The world is crazy about data.
There has been much talk lately about the possession of data, quality and quantity. Data is a prerequisite for sensible automation and analytics. Data is at the heart of every AI solution. Artificial intelligence, like machine learning, is data processing into specific results like predictions, recommendations, or summarization.
But possessing data is not enough to receive valuable results.
What is data?
Data is everything. And everywhere. Data is emails, phone call logs, textual documents, budgets, invoices, contracts, Internet searches, pictures, and graphs. Every piece of information you work with retains data. Some of it is structured, clearly understandable and easy to use (e.g., budgets, excel sheets, invoices, and quantitative information in the form of tables), but most of it is not. 80% of your data is unstructured and contained in your emails, customer claims, and legal forms.

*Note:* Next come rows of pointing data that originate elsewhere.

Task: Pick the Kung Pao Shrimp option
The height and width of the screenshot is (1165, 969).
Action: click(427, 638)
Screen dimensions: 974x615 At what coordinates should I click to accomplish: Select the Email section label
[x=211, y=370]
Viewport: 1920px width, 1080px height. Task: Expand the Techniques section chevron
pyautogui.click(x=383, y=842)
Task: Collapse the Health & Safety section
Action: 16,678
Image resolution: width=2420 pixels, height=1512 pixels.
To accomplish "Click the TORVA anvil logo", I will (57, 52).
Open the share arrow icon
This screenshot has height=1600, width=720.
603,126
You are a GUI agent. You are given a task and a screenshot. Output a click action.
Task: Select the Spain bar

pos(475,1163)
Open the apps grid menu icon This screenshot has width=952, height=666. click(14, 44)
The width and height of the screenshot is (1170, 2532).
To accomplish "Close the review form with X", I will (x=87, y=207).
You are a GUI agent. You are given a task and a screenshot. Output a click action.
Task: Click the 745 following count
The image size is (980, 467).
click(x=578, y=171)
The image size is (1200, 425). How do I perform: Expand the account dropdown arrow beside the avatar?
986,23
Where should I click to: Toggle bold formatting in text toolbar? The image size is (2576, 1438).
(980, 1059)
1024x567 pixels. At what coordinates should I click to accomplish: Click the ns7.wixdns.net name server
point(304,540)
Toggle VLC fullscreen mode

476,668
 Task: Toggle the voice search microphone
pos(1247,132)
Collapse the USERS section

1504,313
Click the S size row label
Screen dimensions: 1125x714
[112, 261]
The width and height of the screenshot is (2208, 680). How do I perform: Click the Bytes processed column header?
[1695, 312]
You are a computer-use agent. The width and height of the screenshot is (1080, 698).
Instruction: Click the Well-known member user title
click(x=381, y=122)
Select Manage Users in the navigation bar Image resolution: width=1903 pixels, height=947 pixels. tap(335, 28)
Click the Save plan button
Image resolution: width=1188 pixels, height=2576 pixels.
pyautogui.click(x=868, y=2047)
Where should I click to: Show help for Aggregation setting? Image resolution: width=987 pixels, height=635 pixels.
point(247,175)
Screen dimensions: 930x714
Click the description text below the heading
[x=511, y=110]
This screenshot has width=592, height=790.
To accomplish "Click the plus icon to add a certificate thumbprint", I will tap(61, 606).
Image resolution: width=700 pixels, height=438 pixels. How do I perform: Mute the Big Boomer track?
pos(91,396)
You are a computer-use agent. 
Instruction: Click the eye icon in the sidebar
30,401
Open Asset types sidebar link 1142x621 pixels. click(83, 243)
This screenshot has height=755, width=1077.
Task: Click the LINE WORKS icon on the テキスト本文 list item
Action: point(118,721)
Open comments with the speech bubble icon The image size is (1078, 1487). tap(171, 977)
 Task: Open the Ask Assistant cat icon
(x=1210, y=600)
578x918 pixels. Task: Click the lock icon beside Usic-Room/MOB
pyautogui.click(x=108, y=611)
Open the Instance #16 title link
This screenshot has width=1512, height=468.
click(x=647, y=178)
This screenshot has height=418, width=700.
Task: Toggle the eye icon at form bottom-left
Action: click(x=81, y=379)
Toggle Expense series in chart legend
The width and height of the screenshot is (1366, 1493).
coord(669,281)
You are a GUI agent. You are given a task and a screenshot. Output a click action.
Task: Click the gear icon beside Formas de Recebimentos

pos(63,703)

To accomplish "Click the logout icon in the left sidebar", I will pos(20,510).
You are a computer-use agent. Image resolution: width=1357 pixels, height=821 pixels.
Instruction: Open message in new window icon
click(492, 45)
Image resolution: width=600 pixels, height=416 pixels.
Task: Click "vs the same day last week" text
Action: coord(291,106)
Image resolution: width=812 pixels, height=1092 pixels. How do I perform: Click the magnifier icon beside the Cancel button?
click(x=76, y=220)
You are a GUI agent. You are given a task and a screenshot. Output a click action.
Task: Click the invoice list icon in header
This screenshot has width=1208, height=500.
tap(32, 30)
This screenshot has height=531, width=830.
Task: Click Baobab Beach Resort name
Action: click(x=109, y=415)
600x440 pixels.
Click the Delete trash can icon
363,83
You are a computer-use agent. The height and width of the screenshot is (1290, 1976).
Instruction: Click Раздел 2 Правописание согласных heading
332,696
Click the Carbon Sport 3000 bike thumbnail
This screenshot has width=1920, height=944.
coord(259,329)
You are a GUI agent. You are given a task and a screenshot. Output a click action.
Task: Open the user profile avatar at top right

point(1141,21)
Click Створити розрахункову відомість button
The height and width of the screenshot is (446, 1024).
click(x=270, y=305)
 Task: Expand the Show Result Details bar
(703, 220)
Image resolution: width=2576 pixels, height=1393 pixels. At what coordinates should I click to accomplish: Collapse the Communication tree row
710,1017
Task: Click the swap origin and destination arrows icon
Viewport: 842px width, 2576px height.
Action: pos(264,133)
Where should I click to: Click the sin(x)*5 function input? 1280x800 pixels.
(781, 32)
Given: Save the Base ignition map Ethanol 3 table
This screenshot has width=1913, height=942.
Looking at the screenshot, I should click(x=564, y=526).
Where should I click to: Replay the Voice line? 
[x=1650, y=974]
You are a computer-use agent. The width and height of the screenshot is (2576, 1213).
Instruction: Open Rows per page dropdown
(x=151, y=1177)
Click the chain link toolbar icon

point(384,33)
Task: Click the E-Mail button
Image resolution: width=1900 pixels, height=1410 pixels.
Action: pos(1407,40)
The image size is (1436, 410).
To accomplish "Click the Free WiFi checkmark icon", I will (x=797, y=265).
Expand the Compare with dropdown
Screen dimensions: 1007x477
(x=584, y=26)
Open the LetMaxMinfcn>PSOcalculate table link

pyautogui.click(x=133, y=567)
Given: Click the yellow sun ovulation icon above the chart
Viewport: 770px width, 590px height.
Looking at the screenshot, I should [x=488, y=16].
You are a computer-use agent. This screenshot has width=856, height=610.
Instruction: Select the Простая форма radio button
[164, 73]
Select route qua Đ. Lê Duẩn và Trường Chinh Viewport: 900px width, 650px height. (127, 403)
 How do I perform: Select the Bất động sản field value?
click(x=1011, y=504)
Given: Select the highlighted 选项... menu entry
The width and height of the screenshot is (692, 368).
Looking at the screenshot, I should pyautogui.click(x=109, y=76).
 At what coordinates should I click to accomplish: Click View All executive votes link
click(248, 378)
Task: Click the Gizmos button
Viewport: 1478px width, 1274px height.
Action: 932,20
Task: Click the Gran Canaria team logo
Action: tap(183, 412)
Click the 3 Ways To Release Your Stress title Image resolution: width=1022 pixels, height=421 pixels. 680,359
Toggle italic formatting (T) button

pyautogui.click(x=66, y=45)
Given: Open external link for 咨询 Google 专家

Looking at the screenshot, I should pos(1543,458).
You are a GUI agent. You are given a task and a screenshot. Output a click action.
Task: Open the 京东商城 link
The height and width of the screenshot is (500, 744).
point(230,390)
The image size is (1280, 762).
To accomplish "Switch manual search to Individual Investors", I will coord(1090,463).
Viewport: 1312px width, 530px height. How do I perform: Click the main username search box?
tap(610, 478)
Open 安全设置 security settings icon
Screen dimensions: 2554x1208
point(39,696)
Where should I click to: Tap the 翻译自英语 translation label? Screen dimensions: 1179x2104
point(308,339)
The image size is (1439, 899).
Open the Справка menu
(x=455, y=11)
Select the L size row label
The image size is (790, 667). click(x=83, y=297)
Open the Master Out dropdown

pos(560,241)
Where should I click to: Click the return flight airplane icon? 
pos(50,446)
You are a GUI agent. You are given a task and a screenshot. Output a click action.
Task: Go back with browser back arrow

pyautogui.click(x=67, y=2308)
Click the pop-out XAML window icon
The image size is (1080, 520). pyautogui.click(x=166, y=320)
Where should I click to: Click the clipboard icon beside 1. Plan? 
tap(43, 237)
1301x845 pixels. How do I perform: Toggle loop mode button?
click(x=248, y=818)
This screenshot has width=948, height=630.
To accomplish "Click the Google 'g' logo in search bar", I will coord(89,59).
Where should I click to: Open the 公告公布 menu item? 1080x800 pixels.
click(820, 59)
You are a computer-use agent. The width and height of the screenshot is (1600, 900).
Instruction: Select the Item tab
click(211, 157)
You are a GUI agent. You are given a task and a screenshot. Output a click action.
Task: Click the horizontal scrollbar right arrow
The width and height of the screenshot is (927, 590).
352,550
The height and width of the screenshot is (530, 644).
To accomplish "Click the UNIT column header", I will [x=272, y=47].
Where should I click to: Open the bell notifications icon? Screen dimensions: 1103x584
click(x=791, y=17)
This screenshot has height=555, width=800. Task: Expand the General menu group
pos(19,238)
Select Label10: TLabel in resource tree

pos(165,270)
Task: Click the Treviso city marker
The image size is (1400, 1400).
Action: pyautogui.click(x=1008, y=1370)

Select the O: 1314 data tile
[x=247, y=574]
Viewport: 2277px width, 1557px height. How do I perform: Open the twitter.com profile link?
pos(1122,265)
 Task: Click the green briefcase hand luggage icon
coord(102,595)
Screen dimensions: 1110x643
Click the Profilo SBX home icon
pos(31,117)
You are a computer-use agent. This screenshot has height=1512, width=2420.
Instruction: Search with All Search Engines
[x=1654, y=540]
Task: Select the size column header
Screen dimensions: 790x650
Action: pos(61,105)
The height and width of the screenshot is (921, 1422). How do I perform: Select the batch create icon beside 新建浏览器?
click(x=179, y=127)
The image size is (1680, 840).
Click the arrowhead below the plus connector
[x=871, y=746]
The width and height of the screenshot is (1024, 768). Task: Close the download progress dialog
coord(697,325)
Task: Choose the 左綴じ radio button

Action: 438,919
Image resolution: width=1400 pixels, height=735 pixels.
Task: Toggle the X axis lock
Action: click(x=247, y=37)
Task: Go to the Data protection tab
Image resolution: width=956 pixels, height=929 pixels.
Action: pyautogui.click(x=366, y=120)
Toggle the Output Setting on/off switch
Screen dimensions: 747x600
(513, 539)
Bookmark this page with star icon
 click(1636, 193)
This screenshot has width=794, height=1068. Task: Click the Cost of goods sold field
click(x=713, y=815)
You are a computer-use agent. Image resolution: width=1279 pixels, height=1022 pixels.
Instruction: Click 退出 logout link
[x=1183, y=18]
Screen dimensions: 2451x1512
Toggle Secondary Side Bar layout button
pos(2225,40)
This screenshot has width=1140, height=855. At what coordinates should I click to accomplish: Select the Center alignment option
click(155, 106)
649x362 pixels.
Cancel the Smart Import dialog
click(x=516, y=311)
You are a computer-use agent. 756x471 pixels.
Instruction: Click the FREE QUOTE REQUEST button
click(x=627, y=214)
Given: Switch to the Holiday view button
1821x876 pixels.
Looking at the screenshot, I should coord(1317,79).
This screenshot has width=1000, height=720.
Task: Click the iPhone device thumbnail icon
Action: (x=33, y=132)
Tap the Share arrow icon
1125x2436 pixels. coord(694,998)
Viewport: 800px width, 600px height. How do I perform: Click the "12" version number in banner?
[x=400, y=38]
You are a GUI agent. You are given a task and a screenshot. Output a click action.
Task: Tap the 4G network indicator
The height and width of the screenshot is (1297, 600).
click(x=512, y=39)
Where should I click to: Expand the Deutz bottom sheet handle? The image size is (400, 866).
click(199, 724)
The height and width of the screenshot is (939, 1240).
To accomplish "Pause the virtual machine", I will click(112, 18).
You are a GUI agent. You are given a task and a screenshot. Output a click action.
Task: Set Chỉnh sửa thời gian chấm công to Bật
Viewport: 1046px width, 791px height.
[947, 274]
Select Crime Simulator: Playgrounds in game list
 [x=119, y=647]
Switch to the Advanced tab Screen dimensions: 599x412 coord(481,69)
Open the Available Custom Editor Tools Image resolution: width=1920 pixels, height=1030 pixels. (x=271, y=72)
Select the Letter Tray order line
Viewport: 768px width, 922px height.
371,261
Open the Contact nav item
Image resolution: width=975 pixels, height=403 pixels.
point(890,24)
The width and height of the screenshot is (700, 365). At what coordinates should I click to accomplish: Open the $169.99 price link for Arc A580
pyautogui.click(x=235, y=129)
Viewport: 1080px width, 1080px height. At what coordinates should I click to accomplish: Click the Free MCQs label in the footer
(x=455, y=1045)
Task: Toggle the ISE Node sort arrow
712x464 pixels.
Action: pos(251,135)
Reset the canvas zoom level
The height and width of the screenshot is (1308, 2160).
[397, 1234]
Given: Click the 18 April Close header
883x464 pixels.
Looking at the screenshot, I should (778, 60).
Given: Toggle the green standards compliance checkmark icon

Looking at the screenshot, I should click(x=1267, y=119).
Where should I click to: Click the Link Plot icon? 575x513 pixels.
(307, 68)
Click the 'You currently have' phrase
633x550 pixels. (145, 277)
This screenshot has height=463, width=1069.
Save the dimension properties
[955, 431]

To fully understand structured and unstructured data, machine learning models, based on various techniques and approaches, like natural language processing, are required (see our article: What is NLP?).
Can data be turned into gold?
If you are a scientist or just involved in R&D processes, you know how difficult it is to find that specific information in your files. With only manual research, you will have to review all your documents referring to the topic or issue you are researching. Even minor omissions may lead to unexpected and negating effects.
The rapid development of AI-based tools gives many opportunities for data mining, extraction, and search-based tasks.
With well-trained models, you can scrape all resources you have or would like to have and find relevant information in an accessible manner. Such tools can find phrases, keywords, or parts of the text, link them with other resources, and give you a global overview.
Learn how to use your data.
Machine learning models (also called deep learning models) can find correlations, causes for effects and sometimes surprising dependencies between what appear to be unrelated data. With such support, scientists and workers can spend more time on their research and companies can organize their work more effectively, draw parallels where needed and save time and money.